I walked out of the Seattle bus terminal in the early morning. I saw a Kharmann Ghia pull up and a guy, about twenty-five, twenty-six, carrying a guitar case gets out. The driver, a girl a bit younger, kisses him goodbye and gets back behind the wheel. I rush over and poke my head in the window and say the first thing that comes to mind. "Is that guy a folk singer?" A dumb question, to be sure, but I had to think fast and, also, I'd had a lot of good luck with folksingers in my journeys. She's a bit taken aback but replies, "Uh...yeah. He is."
"Oh...well, uh, yeah I just wondered. I see he's got a guitar so I just wondered. He your husband?"
"No. He's my brother. You just get off a bus?"
"Yeah, just a few minutes ago. I just came down from Vancouver."
"Uh...listen...would you like some breakfast? I could make you something to eat."
"Sure. That would be great."
"Alright. Get in."
It's summer. 1963. I'm nineteen years old, on my way to San Francisco. I'd started out hitchhiking but got turned back at the border. I had to bum a ride back to Vancouver and get on a bus.
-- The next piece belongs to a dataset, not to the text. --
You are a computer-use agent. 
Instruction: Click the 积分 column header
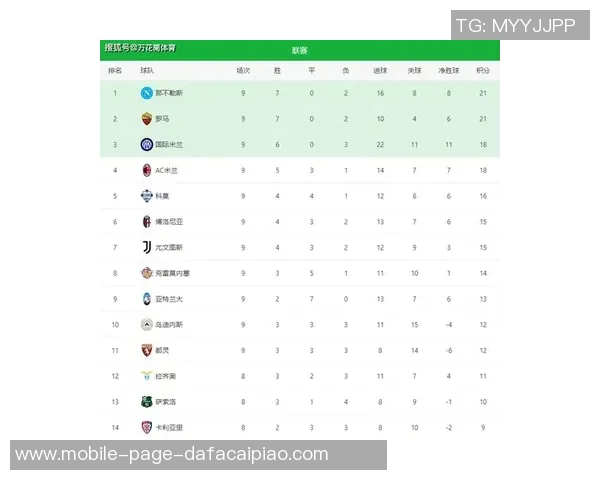tap(483, 71)
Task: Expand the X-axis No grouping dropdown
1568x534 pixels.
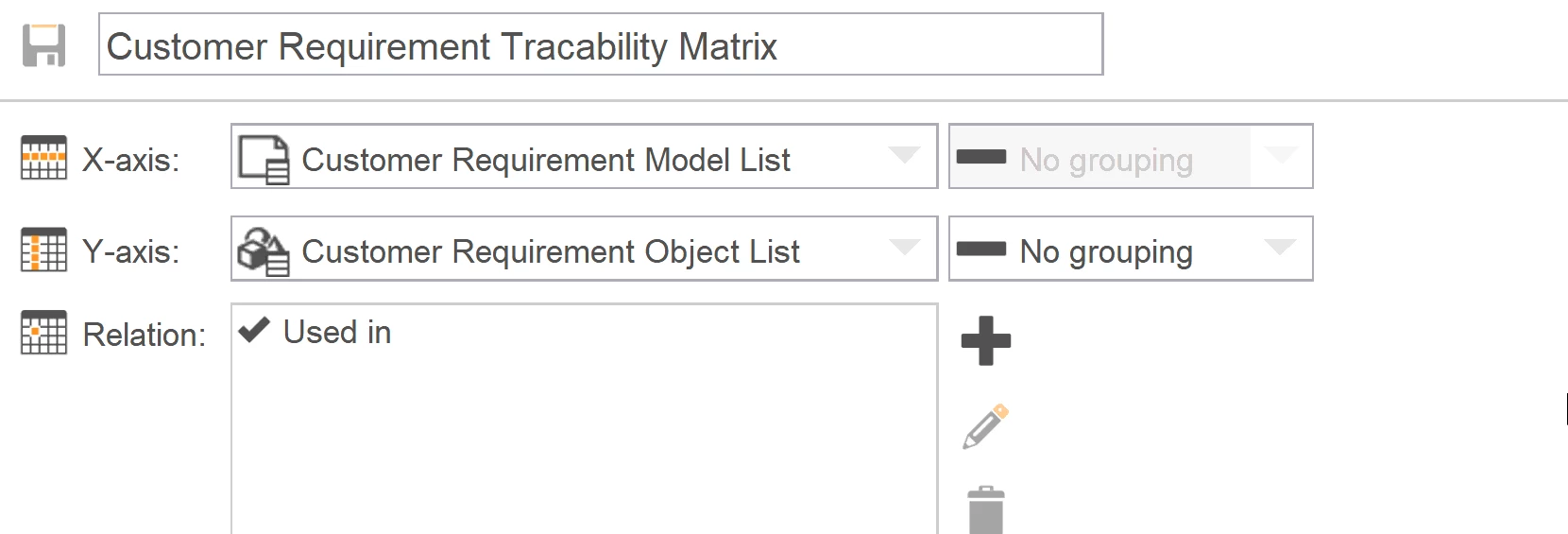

The border cops knew I was going to San Francisco, which I stupidly told them, so I had to get a roundtrip San Francisco ticket, which I planned to get refunded in Seattle. Sure enough, when they get on the bus at the border to check every one out, they call out my name. "Brian Nash..Nach... (mumble) aboard?" Checked my ticket and I was cool. In Seattle I get off the bus. It may be June or July. Sun shining. Glorious day.
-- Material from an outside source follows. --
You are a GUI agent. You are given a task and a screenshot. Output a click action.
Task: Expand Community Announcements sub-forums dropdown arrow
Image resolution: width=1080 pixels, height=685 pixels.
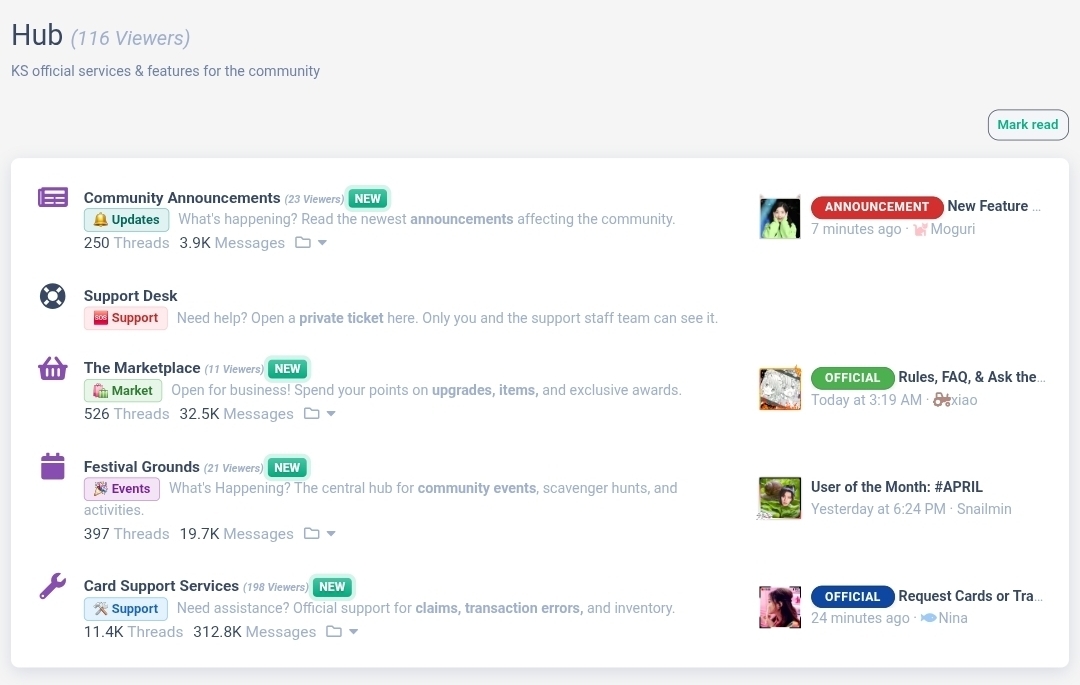click(x=322, y=243)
Depending on where you stand, or sit, when surveying the unfolding of my life it may appear in any number of different ways. One might witness an endless chain of failures. On the other hand, from a different point of view, it very well may appear as an endless chain of failures. But not to me. I don't care what anyone thinks. Whatever's happened, happened. And whatever I've done, I've done. (Brilliant, huh?) I've just as much right to publish memoirs as anyone. Why's Henry Miller more interesting than me? I'll tell you why. He can write. That's it. He's just better at lying about sex than I am. And if I'd lived exactly the same life as I have lived, only in Paris, everyone would be clamouring to buy my books. I think. My problem is honesty. I can't lie. Otherwise I'd be a bigger hit at parties, in bars, and with certain types of women. For example, twenty-eight years ago Ivy Carpenter offered me a jean jacket that had belonged to Lenny Bruce. I don't remember why I turned it down. Maybe it didn't fit me or maybe it was white. I didn't wear white denim. But the thing is I often, over the years, told people that I almost had Lenny Bruce's jacket. This news was usually received with about as much interest as what grades of sandpaper I had at home. It finally occurred to me:
why not just say my jacket used to belong to Lenny Bruce? People would be entertained for about fifty seconds and no harm done. But I could never bring myself to lie about it. So what I started doing was telling the original dull story and then added what I've just said about trying to lie about it. This is why Henry Miller is a better storyteller, but I'm way deeper, philosophically.
I climbed in the passenger seat of that sexy Ghia, tossing my pack over into the back. We drove for no more than ten or fifteen minutes before we got to her house. On the way I learned that her name was Jane Bow, she had a very young daughter, about three years old, named Eve, and a husband. I always find it so amazing when I read memoirs. The details of a life that are so richly rendered. Moods, conversations, meals, how everyone looked and what they wore. And almost by definition a published autobiography must describe the life of one who has done a lot over a long period. Memoirs are usually composed by old people. How do they remember so much? I'm only fifty and have hardly done anything and yet those incidents in my life that I treasure as meaningful, illuminating, or even just interesting, are vague myths, obscured by time. I remember so little about them. Do those authors lie? Make stuff up to fill in the blanks? In fact, aren't myths lies that tell the Truth? Isn't it more revealing to make up a good story than to simply itemize facts?
Why would a young woman, no older than twenty-three or four, probably less, married, and the mother of a baby girl, pick up a strange guy at a bus station and take home to fix him a meal? I admit, at nineteen I was a pretty sweet kid. I looked like a bum, with long scraggly hair and beard, dirty clothes, stinky running shoes and grungy teeth. But I was sweet, and my talk was pleasant. Despite my bold play in front of the depot, I was shy, innocent. I think, also, in spite of of my ratty attire, I was somewhat handsome back then, more or less. Why else would even a dame like Booby have fallen for me at the Spanish Club? But, still, Jane was no dope. Why'd she do it?